Coordinated movements prevent jamming in an Emperor penguin huddle. "For Emperor penguins (Aptenodytes forsteri), huddling is the key to survival during the Antarctic winter. Penguins in a huddle are packed so tightly that individual movements become impossible, reminiscent of a jamming transition in compacted colloids. It is crucial, however, that the huddle structure is continuously reorganized to give each penguin a chance to spend sufficient time inside the huddle, compared with time spent on the periphery. Here we show that Emperor penguins move collectively in a highly coordinated manner to ensure mobility while at the same time keeping the huddle packed. Every 30-60 seconds, all penguins make small steps that travel as a wave through the entire huddle. Over time, these small movements lead to large-scale reorganization of the huddle. Our data show that the dynamics of penguin huddling is governed by intermittency and approach to kinetic arrest in striking analogy with inert non-equilibrium systems, including soft glasses and colloids."

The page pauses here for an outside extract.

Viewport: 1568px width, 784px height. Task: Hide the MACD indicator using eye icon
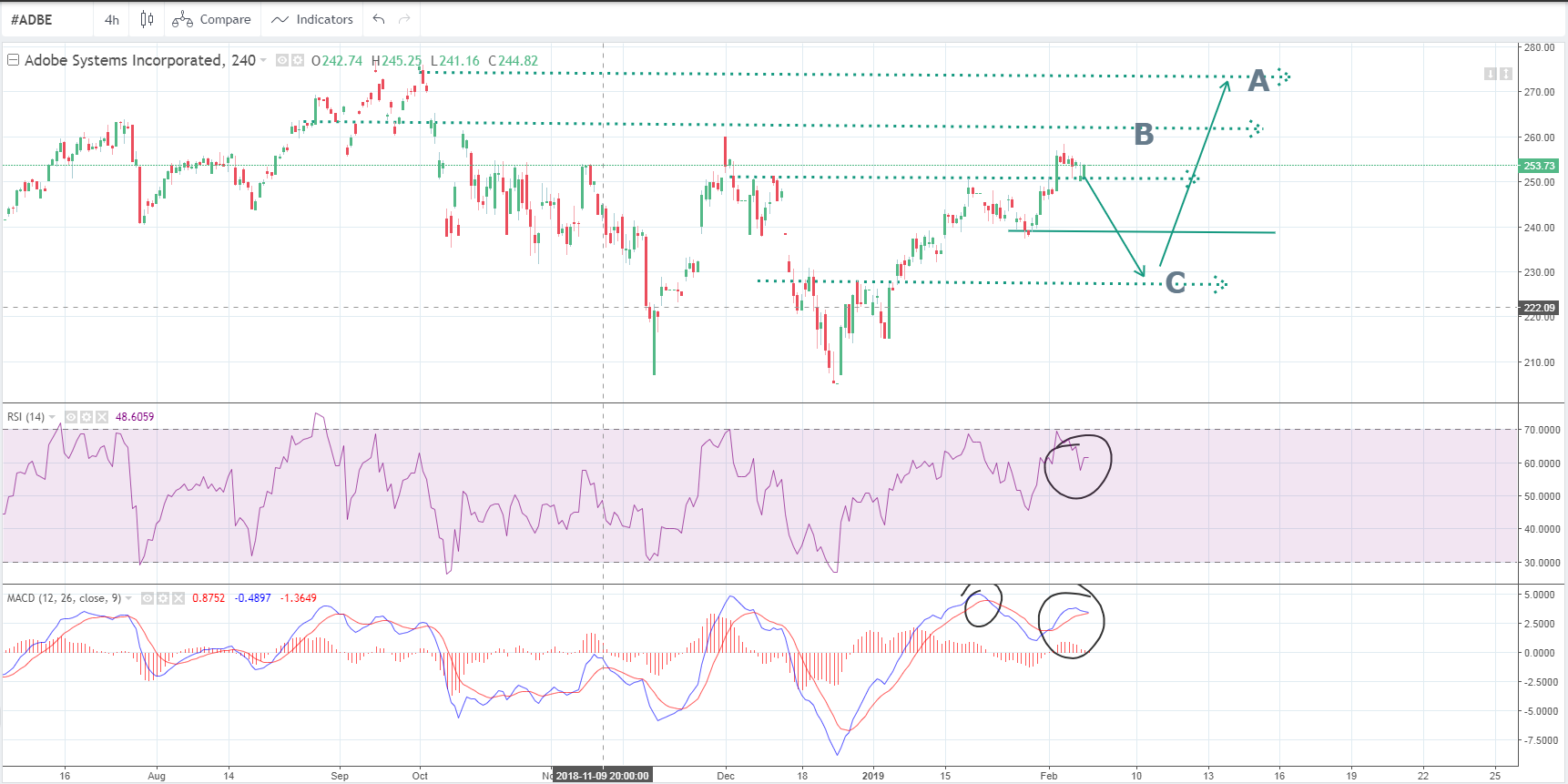(x=148, y=598)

Bonus quote from the Discussion in the full text:
"In addition, huddle movements allow separate smaller huddles to merge into larger clusters. Such merging is analogous to the merging of magnetic domains as the thermodynamic temperature is decreased towards the Curie point, the temperature above which a magnet loses its magnetism, or analogous to a phase transition in a disordered material that is brought towards a critical point. This is an essential process in condensed matter physics, penguins included."